Paul Heaton, the sharp-tongued singer-songwriter with a penchant for the droll lyric and the alternative side of pop, is at his idiosyncratic best on his 14th — second solo — record, The Cross Eyed Rambler.
And it is the same story as far as lyrics and music are concerned — sardonic wit-laced observations of life in a Northern town and catchy uplifting tracks with the odd element of surprise.
From the off — and the half-talking, half-cackling sounds of what could be an old recording by George Formby — Heaton takes us on a wonderful journey across glorious titles such as Mermaids and Slaves (the single), The Balcony, Deckchair Collapsed, Little Red Rooster, God Bless Texas and Everything is Everything.
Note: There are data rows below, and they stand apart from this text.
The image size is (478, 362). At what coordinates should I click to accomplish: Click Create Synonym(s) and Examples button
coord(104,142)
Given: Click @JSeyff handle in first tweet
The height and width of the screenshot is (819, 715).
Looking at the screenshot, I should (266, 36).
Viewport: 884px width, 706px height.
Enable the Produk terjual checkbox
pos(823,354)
Years after The Housemartins' demise and just a short time since The Beautiful South walked off into the sunset, Heaton is still churning out infectious moments of musical eccentricity.
The Cross Eyed Rambler boasts a whole array of odds and sods — and while Heaton favours the stripped-down approach, he does up the tempo on occasions, particularly the loud guitar opening to the title track and the big bold riff at the beginning of I Do.
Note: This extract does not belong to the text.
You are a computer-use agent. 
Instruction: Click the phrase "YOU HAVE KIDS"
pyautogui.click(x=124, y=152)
In truth, The Cross Eyed Rambler is a collection of songs which are joy to behold.
And if you are a fan of The Beautiful South, you will love this.
Heaton has a knack of holding on to the listener's attention with the minimum of effort — even when his tall tales have little to do with you. But it's the way he tells them.
On The Cross Eyed Rambler, Heaton mixes sweet melodied pop with rabble rousing lyrics and lashings of punch. Fat Chance, his 2002 solo debut, was a little on the dark, drab side of peculiar.
Thankfully, there's no sign that Heaton is to continue the trend.
Best is Little Red Rooster — Heaton's quirky take on growing older.